Ashley Scott Yeoman (born 25 February 1992) is an English footballer who plays as a striker.

==Career==

===Torquay United===
Born in Kingsbridge, Yeoman signed for Torquay United on 1 August 2008 and made his debut on 9 October 2008 when he came on as a 70th-minute substitute against Oxford United. He spent time on loan at Southern Football League Premier Division team Tiverton Town and signed a professional contract in May 2010. Yeoman returned to his parent club in early 2011 and he was subsequently named as a substitute on two occasions, firstly on 1 February, a game Torquay lost 3–1 to Hereford United, then exactly a month later in a 1–1 draw against Rotherham United. Previously, Yeoman enjoyed a prolific loan spell at Bideford in 2010.

Yeoman made his Football League debut as a substitute against Bradford City on 18 February 2012 but could not prevent Torquay losing 2–1. That would be his only appearance of the 2011–12 season. The following season, he made another substitute appearance against Leicester City in the League Cup. Yeoman scored his first goal for the club in his third league appearance, once again as a substitute, with a header in the 84th minute of Torquay's 4–3 comeback victory over Aldershot Town.

Yeoman made his FA Cup debut on 3 November 2012, coming on as a substitute in Torquay's 1–0 defeat to Harrogate Town. He also appeared in the Boxing Day Devon Derby against Plymouth Argyle. On New Years Day 2013, Yeoman was handed his first professional start by manager Martin Ling against AFC Wimbledon. Despite a strong performance he had to settle for a further substitute appearance in the following match at Burton Albion.

There would be several more appearances throughout the season, most memorably at Morecambe where he scored the goal that is largely considered to be the goal that avoided relegation. Yeoman would also collect the 'Goal of 2013' award by the Plainmoor faithful for his effort. The town of Salcombe will consider renaming its local football pitch to Yeoman Park in honour of the striker, with towns folk set to vote on the proposal in April 2014.

On 24 May 2013, Ashley signed a new contract for the 2013–14 season under new permanent manager Alan Knill. On 2 October 2013, Yeoman returned to former club Bideford on a three-month loan deal. He scored a hat trick soon after arriving.

After the sacking of Knill, Torquay's latest manager Chris Hargreaves recalled Yeoman as he looked to add fire power ahead of another relegation battle.
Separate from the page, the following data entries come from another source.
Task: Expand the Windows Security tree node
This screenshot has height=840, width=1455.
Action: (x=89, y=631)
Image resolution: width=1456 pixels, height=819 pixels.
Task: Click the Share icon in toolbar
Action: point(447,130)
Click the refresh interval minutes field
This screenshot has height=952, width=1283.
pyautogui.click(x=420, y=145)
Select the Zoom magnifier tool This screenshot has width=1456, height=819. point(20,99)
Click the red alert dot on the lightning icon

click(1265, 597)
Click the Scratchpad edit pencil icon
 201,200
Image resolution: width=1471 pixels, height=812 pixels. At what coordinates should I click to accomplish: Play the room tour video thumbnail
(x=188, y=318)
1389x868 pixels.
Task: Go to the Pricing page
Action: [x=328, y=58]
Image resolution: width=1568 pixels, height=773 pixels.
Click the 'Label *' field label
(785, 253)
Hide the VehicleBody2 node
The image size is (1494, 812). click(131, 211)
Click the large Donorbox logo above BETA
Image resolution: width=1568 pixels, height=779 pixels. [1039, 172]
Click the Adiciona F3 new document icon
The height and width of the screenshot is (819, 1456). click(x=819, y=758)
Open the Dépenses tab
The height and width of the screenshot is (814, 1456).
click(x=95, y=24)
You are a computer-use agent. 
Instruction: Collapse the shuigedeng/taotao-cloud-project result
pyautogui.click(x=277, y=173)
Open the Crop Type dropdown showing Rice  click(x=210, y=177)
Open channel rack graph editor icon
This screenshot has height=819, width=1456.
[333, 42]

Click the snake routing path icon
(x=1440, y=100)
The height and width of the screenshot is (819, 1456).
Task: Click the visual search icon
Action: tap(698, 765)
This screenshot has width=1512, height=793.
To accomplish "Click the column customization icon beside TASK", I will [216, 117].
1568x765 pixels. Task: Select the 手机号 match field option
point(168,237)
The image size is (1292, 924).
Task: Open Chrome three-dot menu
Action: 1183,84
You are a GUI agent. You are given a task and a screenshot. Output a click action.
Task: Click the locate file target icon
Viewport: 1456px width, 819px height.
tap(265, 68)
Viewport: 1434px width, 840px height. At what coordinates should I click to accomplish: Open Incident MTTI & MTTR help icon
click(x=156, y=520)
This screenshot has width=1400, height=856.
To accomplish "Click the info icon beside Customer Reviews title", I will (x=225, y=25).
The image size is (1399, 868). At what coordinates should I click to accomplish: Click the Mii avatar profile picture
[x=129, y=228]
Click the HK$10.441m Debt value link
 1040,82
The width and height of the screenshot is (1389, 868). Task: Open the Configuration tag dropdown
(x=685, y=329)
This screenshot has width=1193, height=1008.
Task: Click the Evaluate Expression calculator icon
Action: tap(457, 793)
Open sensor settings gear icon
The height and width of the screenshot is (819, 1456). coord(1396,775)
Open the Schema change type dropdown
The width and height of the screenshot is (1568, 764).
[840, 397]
On 14 February 2014, Yeoman joined Conference South side Dorchester Town on a one-month loan. After scoring just 1 goal, Yeoman was recalled for the second time in a season. He made his first league appearance of Torquay's 2013/14 season against Bury, where he scored a crucial 90th-minute winner. He added a second goal to his season's tally against local rivals Exeter City and a third goal the following match at Mansfield Town. Despite these goals Torquay United succumbed to relegation.

On 14 May 2014, Yeoman signed a new one-year deal with the Gulls. He went on to make 29 league appearances during the season, largely from the bench, as United finished in a mid-table position in the National League. He managed 2 league goals against Dover Athletic and a late winner versus Lincoln City, while also netting a sensational goal in the FA Trophy at home to Bromley. Sky Sports presenter Helen Chamberlain selected it as her Torquay goal of the season ahead of strikes by Luke Young and Ryan Bowman.

Following the departure of Chris Hargreaves, Yeoman would earn another contract and work with his sixth different manager at the Launa Windows Stadium. Paul Cox had been impressed by a 9-goal spell in only 2 games as an off contract trialist offering him a six-month contract until January, however on 10 December 2015 Ash was released by Torquay United as player-manager Kevin Nicholson said "Ash has been unable to establish a first team regular place, and I feel it will be beneficial for him to go away to play some regular football and score some goals at whatever level that will be" It is very disappointing for Ash as this is the club he came through the youth ranks at 16, Yeoman scored 7 goals in 59 games, and 46 of them as a substitute.